Intel Corp, the world’s largest chipmaker, has revealed some new details on its upcoming chip for artificial intelligence (AI) computing, which it plans to launch in 2025. The chip, codenamed “Falcon Shores”, is part of Intel’s strategy shift to compete with Nvidia Corp and Advanced Micro Devices Inc, which are the leading and emerging players in the AI chip market.
Intel announced the new information at a supercomputing conference in Germany on Monday. It said that Falcon Shores will have 288 gigabytes of memory and support 8-bit floating point computation, which are important features for running large and complex AI models.
Intel also said that Falcon Shores will be a discrete chip, meaning that it will not be integrated with its central processing units (CPUs), unlike its previous strategy of combining graphics processing units (GPUs) with CPUs.

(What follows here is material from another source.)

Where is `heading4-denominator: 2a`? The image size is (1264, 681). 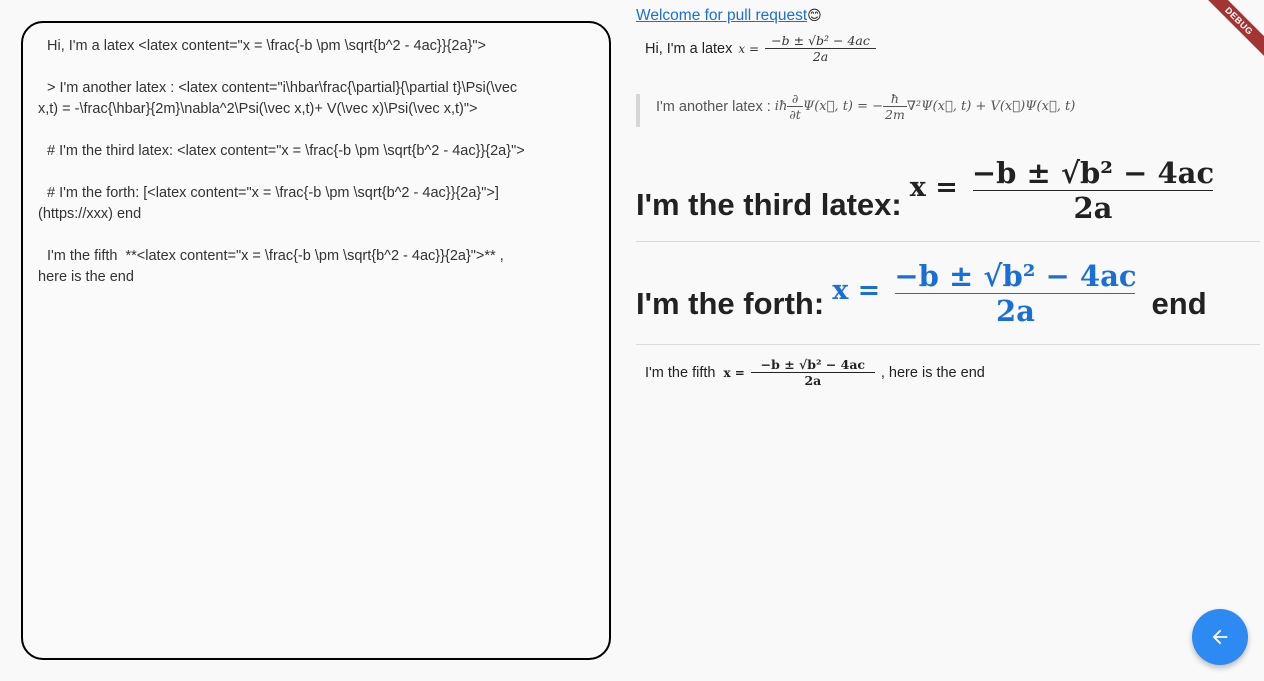 heading4-denominator: 2a is located at coordinates (1016, 310).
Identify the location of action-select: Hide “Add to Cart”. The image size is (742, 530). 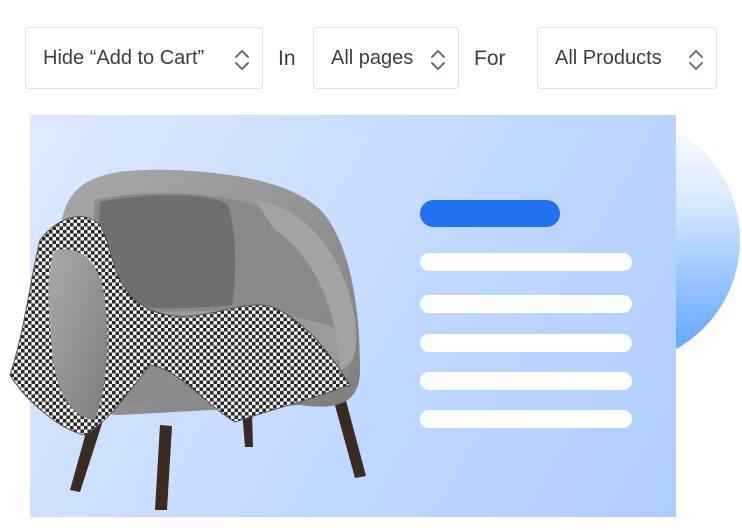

A delayed entry into the AI race
Intel’s announcement comes after years of delays and setbacks in its AI chip development. Its previous attempt to challenge Nvidia’s dominance in the AI market, a chip called Ponte Vecchio, suffered from technical issues and missed deadlines.
Intel said it has nearly completed shipments for a supercomputer project based on Ponte Vecchio at Argonne National Lab, which it claims has better performance than Nvidia’s latest AI chip, the H100.
However, Intel’s Falcon Shores will not be available until 2025, by which time Nvidia and AMD are expected to have released their next-generation AI chips.
Jeff McVeigh, corporate vice president of Intel’s super compute group, said that Intel is taking time to rework its AI chip design after giving up its prior strategy.
“While we aspire to have the best CPU and the best GPU in the market, it was hard to say that one vendor at one time was going to have the best combination of those,” McVeigh told Reuters. “If you have discrete offerings, that allows you at the platform level to choose both between the ratio as well as the vendors.”